◆ **Work task**:
The data beneath this task is to be duplicated exactly, in its entirety.

*** Extracted data ***

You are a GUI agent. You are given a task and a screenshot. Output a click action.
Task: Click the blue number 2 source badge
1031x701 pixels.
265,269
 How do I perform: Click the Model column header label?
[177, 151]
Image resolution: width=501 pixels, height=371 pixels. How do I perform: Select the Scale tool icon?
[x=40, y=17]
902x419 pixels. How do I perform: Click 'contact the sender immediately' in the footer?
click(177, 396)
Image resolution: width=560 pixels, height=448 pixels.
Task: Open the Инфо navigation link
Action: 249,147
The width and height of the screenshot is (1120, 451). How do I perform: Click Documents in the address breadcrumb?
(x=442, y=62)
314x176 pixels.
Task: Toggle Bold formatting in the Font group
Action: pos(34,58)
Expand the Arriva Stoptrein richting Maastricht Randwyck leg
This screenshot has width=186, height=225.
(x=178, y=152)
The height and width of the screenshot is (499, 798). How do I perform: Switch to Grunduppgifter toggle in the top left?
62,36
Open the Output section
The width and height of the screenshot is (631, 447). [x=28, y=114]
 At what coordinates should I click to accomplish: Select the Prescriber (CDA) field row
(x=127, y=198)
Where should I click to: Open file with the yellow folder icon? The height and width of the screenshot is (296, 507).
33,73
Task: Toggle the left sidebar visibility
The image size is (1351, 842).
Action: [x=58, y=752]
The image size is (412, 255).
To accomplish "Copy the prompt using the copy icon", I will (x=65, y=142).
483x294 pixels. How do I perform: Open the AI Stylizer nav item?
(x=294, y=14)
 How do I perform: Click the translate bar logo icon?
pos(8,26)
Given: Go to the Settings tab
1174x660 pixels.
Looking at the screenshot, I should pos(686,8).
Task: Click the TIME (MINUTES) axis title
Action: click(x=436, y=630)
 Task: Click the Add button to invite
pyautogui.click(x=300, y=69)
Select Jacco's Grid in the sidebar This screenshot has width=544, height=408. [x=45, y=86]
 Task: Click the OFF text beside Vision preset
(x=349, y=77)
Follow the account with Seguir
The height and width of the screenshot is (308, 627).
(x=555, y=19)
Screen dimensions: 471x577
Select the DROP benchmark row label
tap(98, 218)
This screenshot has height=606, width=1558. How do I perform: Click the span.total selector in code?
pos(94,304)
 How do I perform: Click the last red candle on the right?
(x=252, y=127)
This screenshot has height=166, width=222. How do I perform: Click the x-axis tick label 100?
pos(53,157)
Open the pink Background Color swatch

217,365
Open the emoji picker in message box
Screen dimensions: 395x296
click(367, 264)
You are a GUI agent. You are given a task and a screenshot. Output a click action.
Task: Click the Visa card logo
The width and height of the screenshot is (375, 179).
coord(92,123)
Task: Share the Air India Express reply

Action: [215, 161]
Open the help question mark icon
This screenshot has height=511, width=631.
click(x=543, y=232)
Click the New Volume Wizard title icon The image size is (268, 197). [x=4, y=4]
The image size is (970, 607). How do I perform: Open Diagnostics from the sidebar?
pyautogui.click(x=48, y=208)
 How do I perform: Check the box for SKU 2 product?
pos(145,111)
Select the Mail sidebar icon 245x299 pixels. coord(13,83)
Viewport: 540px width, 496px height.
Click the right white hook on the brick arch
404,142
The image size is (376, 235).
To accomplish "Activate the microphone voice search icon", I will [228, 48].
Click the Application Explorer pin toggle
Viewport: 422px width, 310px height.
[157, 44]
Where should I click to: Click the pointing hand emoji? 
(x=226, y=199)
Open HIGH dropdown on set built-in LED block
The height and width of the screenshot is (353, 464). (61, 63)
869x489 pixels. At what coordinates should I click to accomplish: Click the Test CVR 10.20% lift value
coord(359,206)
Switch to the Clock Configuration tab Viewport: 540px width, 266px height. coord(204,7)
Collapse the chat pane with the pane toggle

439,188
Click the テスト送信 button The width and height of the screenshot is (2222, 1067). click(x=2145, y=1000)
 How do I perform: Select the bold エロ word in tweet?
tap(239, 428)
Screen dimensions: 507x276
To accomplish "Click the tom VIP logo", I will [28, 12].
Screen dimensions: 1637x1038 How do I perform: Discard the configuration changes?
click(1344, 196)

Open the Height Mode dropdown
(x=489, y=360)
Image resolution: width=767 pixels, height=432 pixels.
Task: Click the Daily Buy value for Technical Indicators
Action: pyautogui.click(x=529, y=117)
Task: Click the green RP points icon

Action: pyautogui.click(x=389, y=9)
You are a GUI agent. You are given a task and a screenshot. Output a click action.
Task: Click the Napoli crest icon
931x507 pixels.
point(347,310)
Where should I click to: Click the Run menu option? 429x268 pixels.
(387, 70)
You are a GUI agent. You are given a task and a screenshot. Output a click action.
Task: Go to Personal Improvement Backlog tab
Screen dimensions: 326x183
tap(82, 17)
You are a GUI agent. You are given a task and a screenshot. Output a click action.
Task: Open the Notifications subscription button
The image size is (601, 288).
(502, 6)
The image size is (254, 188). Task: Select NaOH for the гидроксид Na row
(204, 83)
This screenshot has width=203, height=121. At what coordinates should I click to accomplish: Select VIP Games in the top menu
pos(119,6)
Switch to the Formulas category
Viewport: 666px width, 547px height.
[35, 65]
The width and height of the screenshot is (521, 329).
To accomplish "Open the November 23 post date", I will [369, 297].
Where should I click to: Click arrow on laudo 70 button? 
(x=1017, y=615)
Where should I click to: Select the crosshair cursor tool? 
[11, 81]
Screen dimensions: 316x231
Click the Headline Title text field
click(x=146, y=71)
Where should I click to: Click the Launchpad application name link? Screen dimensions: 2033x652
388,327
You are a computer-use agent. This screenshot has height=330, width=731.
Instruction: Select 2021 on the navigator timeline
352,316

*** End of Extracted data ***

◆ **Answer to this problem**:
You are a GUI agent. You are given a task and a screenshot. Output a click action.
Task: Click the blue number 2 source badge
1031x701 pixels.
265,269
 How do I perform: Click the Model column header label?
[177, 151]
Image resolution: width=501 pixels, height=371 pixels. How do I perform: Select the Scale tool icon?
[x=40, y=17]
902x419 pixels. How do I perform: Click 'contact the sender immediately' in the footer?
click(177, 396)
Image resolution: width=560 pixels, height=448 pixels.
Task: Open the Инфо navigation link
Action: 249,147
The width and height of the screenshot is (1120, 451). How do I perform: Click Documents in the address breadcrumb?
(x=442, y=62)
314x176 pixels.
Task: Toggle Bold formatting in the Font group
Action: pos(34,58)
Expand the Arriva Stoptrein richting Maastricht Randwyck leg
This screenshot has width=186, height=225.
(x=178, y=152)
The height and width of the screenshot is (499, 798). How do I perform: Switch to Grunduppgifter toggle in the top left?
62,36
Open the Output section
The width and height of the screenshot is (631, 447). [x=28, y=114]
 At what coordinates should I click to accomplish: Select the Prescriber (CDA) field row
(x=127, y=198)
Where should I click to: Open file with the yellow folder icon? The height and width of the screenshot is (296, 507).
33,73
Task: Toggle the left sidebar visibility
The image size is (1351, 842).
Action: [x=58, y=752]
The image size is (412, 255).
To accomplish "Copy the prompt using the copy icon", I will (x=65, y=142).
483x294 pixels. How do I perform: Open the AI Stylizer nav item?
(x=294, y=14)
 How do I perform: Click the translate bar logo icon?
pos(8,26)
Given: Go to the Settings tab
1174x660 pixels.
Looking at the screenshot, I should pos(686,8).
Task: Click the TIME (MINUTES) axis title
Action: click(x=436, y=630)
 Task: Click the Add button to invite
pyautogui.click(x=300, y=69)
Select Jacco's Grid in the sidebar This screenshot has width=544, height=408. [x=45, y=86]
 Task: Click the OFF text beside Vision preset
(x=349, y=77)
Follow the account with Seguir
The height and width of the screenshot is (308, 627).
(x=555, y=19)
Screen dimensions: 471x577
Select the DROP benchmark row label
tap(98, 218)
This screenshot has height=606, width=1558. How do I perform: Click the span.total selector in code?
pos(94,304)
 How do I perform: Click the last red candle on the right?
(x=252, y=127)
This screenshot has height=166, width=222. How do I perform: Click the x-axis tick label 100?
pos(53,157)
Open the pink Background Color swatch

217,365
Open the emoji picker in message box
Screen dimensions: 395x296
click(367, 264)
You are a GUI agent. You are given a task and a screenshot. Output a click action.
Task: Click the Visa card logo
The width and height of the screenshot is (375, 179).
coord(92,123)
Task: Share the Air India Express reply

Action: [215, 161]
Open the help question mark icon
This screenshot has height=511, width=631.
click(x=543, y=232)
Click the New Volume Wizard title icon The image size is (268, 197). [x=4, y=4]
The image size is (970, 607). How do I perform: Open Diagnostics from the sidebar?
pyautogui.click(x=48, y=208)
 How do I perform: Check the box for SKU 2 product?
pos(145,111)
Select the Mail sidebar icon 245x299 pixels. coord(13,83)
Viewport: 540px width, 496px height.
Click the right white hook on the brick arch
404,142
The image size is (376, 235).
To accomplish "Activate the microphone voice search icon", I will [228, 48].
Click the Application Explorer pin toggle
Viewport: 422px width, 310px height.
[157, 44]
Where should I click to: Click the pointing hand emoji? 
(x=226, y=199)
Open HIGH dropdown on set built-in LED block
The height and width of the screenshot is (353, 464). (61, 63)
869x489 pixels. At what coordinates should I click to accomplish: Click the Test CVR 10.20% lift value
coord(359,206)
Switch to the Clock Configuration tab Viewport: 540px width, 266px height. coord(204,7)
Collapse the chat pane with the pane toggle

439,188
Click the テスト送信 button The width and height of the screenshot is (2222, 1067). click(x=2145, y=1000)
 How do I perform: Select the bold エロ word in tweet?
tap(239, 428)
Screen dimensions: 507x276
To accomplish "Click the tom VIP logo", I will [28, 12].
Screen dimensions: 1637x1038 How do I perform: Discard the configuration changes?
click(1344, 196)

Open the Height Mode dropdown
(x=489, y=360)
Image resolution: width=767 pixels, height=432 pixels.
Task: Click the Daily Buy value for Technical Indicators
Action: pyautogui.click(x=529, y=117)
Task: Click the green RP points icon

Action: pyautogui.click(x=389, y=9)
You are a GUI agent. You are given a task and a screenshot. Output a click action.
Task: Click the Napoli crest icon
931x507 pixels.
point(347,310)
Where should I click to: Click the Run menu option? 429x268 pixels.
(387, 70)
You are a GUI agent. You are given a task and a screenshot. Output a click action.
Task: Go to Personal Improvement Backlog tab
Screen dimensions: 326x183
tap(82, 17)
You are a GUI agent. You are given a task and a screenshot. Output a click action.
Task: Open the Notifications subscription button
The image size is (601, 288).
(502, 6)
The image size is (254, 188). Task: Select NaOH for the гидроксид Na row
(204, 83)
This screenshot has width=203, height=121. At what coordinates should I click to accomplish: Select VIP Games in the top menu
pos(119,6)
Switch to the Formulas category
Viewport: 666px width, 547px height.
[35, 65]
The width and height of the screenshot is (521, 329).
To accomplish "Open the November 23 post date", I will [369, 297].
Where should I click to: Click arrow on laudo 70 button? 
(x=1017, y=615)
Where should I click to: Select the crosshair cursor tool? 
[11, 81]
Screen dimensions: 316x231
Click the Headline Title text field
click(x=146, y=71)
Where should I click to: Click the Launchpad application name link? Screen dimensions: 2033x652
388,327
You are a computer-use agent. This screenshot has height=330, width=731.
Instruction: Select 2021 on the navigator timeline
352,316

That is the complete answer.